Living 2001-2002 – Disc 1
| No. | Title | Length |
|---|---|---|
| 1. | "Attitude" (recorded live at The Forum, Melbourne, Victoria, 3 November 2001 by Chris Thompson) | 5:33 |
| 2. | "Pickapart" (recorded live at the Forum, Melbourne, Victoria, 6 April 2002 by Dave McCluney) | 7:53 |
| 3. | "Valley" (recorded live at The University of Western Australia (UWA), Perth, Western Australia, Friday 12 April 2002 by James Hewgill) | 18:26 |
| 4. | "Spring" (recorded live at The Forum, Melbourne, Victoria, 3 November 2001 by Chris Thompson) | 6:01 |
| 5. | "Crazy" (recorded live at the Forum, Melbourne, Victoria, 6 April 2002 by Dave McCluney) | 7:50 |
| 6. | "Colours" (recorded live at The Forum, Melbourne, Victoria, 3 November 2001 by Chris Thompson) | 7:50 |
| 7. | "Treat Your Mama" (recorded live at the Forum, Melbourne, Victoria, 6 April 2002 by Dave McCluney) | 7:42 |

Living 2001-2002 – Disc 2
| No. | Title | Length |
|---|---|---|
| 1. | "Sista" (recorded live at Rock-It Festival, Joondalup Arena, Western Australia, Sunday 13 October 2002 by James Hewgill) | 4:10 |
| 2. | "Earthbound Child" (recorded live at the Forum, Melbourne, Victoria, 6 April 2002 by Dave McCluney) | 5:44 |
| 3. | "Betterman" (recorded live at the Forum, Melbourne, Victoria, 6 April 2002 by Dave McCluney) | 8:25 |
| 4. | "Don't Understand" (recorded live at the Forum, Melbourne, Victoria, 6 April 2002 by Dave McCluney) | 15:16 |
| 5. | "Believe" (recorded live at the Forum, Melbourne, Victoria, 3 November 2001 by Chris Thompson) | 4:41 |
| 6. | "Money" (recorded live at the Forum, Melbourne, Victoria, 3 November 2001 by Chris Thompson) | 16:04 |
| 7. | "Take" (recorded live at The University of Western Australia (UWA), Perth, Western Australia, Friday 12 April 2002 by James Hewgill) | 10:21 |
| 8. | "Home Is Where the Heart Is" (studio version) | 3:05 |

==Personnel==
- John Butler – electrified/acoustic 11 string guitars, vocals; percussion on "Take"
- Rory Quirk – electric bass, double bass; percussion on "Take"
- Jason McGann – drums, percussion, backing vocals
- Andrew Fry – electric bass on "Earthbound Child"; double bass, backing vocals on "Home is Where the Heart Is"

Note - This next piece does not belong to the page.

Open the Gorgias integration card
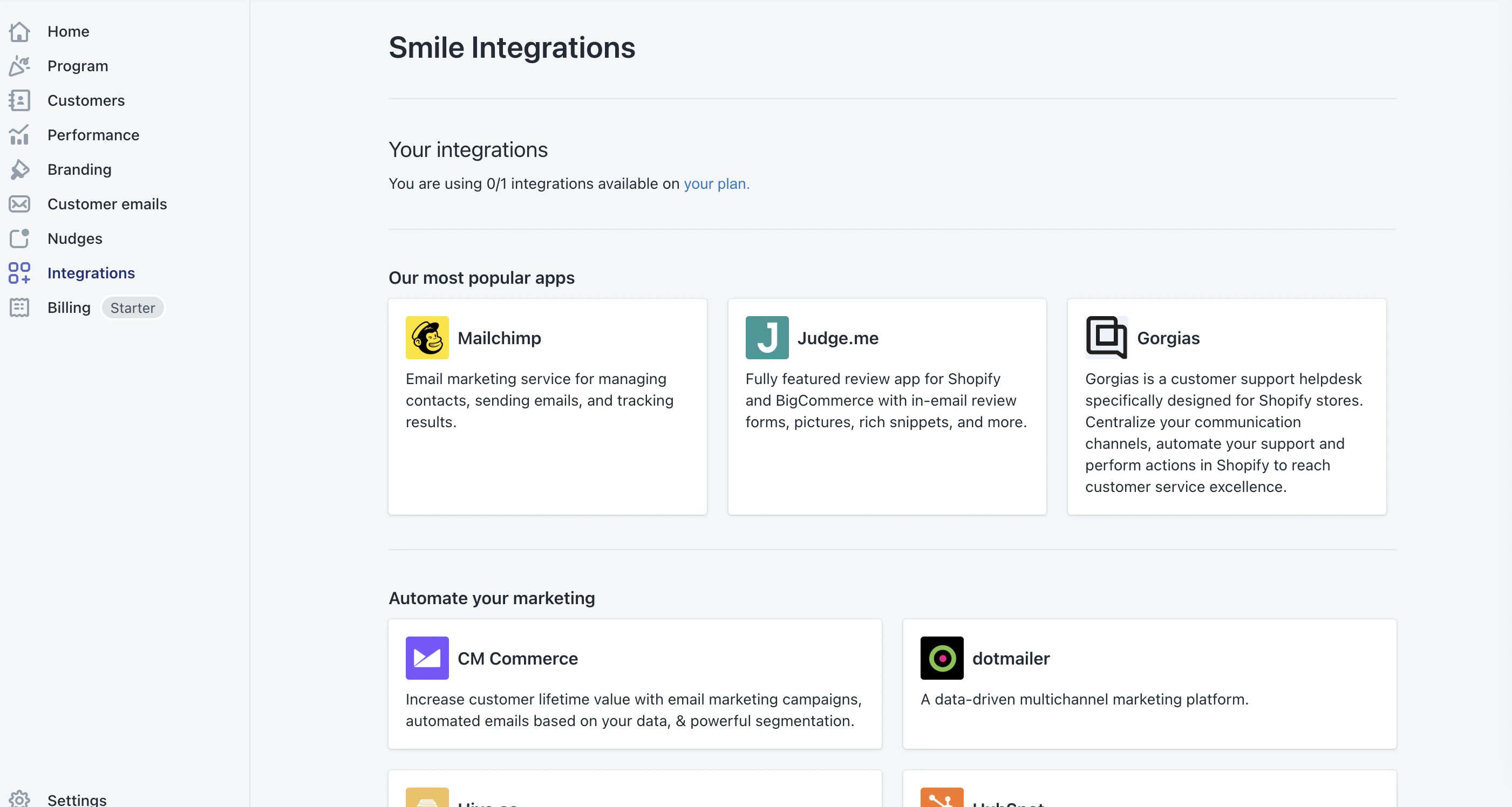(1226, 406)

===Additional musicians===
- Paul Boon – didgeridoo on "Earthbound Child"

==Charts==
===Weekly charts===

| Chart (2003–04) | Peak position |
|---|---|
| Australian Albums (ARIA) | 6 |

===Year-end charts===

| Chart (2003) | Peak position |
|---|---|
| Australian (ARIA Charts) | 97 |

==Certifications==

| Region | Certification | Certified units/sales |
| Australia (ARIA) | Platinum | 70,000^{^} |
^{^} Shipments figures based on certification alone.